Steger's expedition will benefit from some celebrity association, with Sam Branson — the 22-year-old son of British airline tycoon Richard Branson — part of the team. Also on the expedition will be 27-year-old Norwegian Sigrid Ekran, who last year became only the second woman to win Rookie of the Year for the Iditarod — not a small deal in the world of dog sledding. The team will be uploading video, text and photos to the website as the journey progresses, allowing classrooms — Steger's foundation is working with the National Education Association on the project — to follow their progress firsthand. "We can actually bring the audience up there," Steger says.

What they'll see may be startling. Climate change has already refashioned the geography of the Arctic, melting glaciers that past adventurers — not to mention the Inuit who make their home in the far north — once journeyed on securely. On a 1995 Arctic expedition, Steger had his own close encounter with climate change, when the ice he was traveling across broke up unexpectedly early, thanks to warmer temperatures. He barely escaped. "I've seen a lot of these changes myself over the past 15 years," he says. "The ice caps are just gone."

Steger and his teammates hope to jolt the young people of the world into action on global warming. For their generation, says Sam Branson, "climate change is definitely going to be the biggest issue." There's still hope for the worst effects of global warming to be avoided, if we can come together globally, and projects like Steger's can only help.

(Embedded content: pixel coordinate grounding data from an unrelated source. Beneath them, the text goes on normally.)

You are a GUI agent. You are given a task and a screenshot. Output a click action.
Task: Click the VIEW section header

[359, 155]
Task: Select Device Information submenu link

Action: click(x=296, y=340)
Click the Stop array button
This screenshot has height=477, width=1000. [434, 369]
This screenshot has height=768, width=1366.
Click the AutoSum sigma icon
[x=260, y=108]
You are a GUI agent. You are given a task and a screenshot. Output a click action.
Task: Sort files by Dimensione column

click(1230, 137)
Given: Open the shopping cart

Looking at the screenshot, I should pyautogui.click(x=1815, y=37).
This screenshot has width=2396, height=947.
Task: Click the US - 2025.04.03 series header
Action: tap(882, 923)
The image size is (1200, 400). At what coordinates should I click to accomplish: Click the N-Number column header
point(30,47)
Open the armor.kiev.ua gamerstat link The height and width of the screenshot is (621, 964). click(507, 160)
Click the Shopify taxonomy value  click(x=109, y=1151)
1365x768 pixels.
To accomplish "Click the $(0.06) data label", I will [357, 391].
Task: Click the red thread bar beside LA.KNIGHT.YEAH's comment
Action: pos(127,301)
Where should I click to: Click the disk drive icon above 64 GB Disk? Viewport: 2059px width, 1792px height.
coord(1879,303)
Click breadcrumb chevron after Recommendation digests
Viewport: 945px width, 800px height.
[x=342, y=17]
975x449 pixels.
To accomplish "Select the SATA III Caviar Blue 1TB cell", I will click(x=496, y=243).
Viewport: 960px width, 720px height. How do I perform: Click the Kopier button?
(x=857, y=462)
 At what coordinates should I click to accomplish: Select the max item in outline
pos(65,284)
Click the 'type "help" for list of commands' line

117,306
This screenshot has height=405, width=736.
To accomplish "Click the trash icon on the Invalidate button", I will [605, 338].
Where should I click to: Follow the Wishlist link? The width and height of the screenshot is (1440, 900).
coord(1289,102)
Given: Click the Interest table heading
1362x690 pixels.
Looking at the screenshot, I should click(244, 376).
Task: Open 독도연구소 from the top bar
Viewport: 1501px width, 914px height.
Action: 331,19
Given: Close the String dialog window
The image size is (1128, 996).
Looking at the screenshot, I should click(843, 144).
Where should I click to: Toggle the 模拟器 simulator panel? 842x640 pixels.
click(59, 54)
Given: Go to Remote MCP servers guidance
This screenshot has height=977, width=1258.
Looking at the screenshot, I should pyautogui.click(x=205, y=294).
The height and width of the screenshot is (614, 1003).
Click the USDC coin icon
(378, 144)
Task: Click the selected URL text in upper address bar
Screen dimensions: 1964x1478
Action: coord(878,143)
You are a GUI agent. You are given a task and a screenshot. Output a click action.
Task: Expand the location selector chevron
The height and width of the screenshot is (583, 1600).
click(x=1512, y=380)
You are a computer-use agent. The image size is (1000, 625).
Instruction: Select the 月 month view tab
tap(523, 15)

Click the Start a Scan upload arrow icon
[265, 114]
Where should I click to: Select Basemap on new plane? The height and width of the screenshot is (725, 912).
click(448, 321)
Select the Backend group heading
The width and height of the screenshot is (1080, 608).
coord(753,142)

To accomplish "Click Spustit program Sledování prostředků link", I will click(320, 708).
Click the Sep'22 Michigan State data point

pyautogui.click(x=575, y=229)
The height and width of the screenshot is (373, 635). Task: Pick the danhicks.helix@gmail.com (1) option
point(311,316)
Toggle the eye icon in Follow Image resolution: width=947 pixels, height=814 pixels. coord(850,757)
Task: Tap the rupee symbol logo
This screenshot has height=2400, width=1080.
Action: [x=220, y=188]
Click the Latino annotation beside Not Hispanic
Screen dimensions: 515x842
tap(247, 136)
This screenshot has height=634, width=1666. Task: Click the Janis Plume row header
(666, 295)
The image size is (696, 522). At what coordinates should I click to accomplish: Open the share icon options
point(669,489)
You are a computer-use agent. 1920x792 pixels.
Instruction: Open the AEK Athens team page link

But the truth is that for the Arctic, at least, the sheer momentum of greenhouse gas accumulation in the atmosphere means that profound climatic change is virtually unavoidable, no matter what we do. "Within a decade or less, it's going to be impossible to reach the North Pole," says Steger. "If we're not taking action immediately, we're running out of time." Man your computers — GlobalWarming101.com might give you a last glimpse of a dying polar world.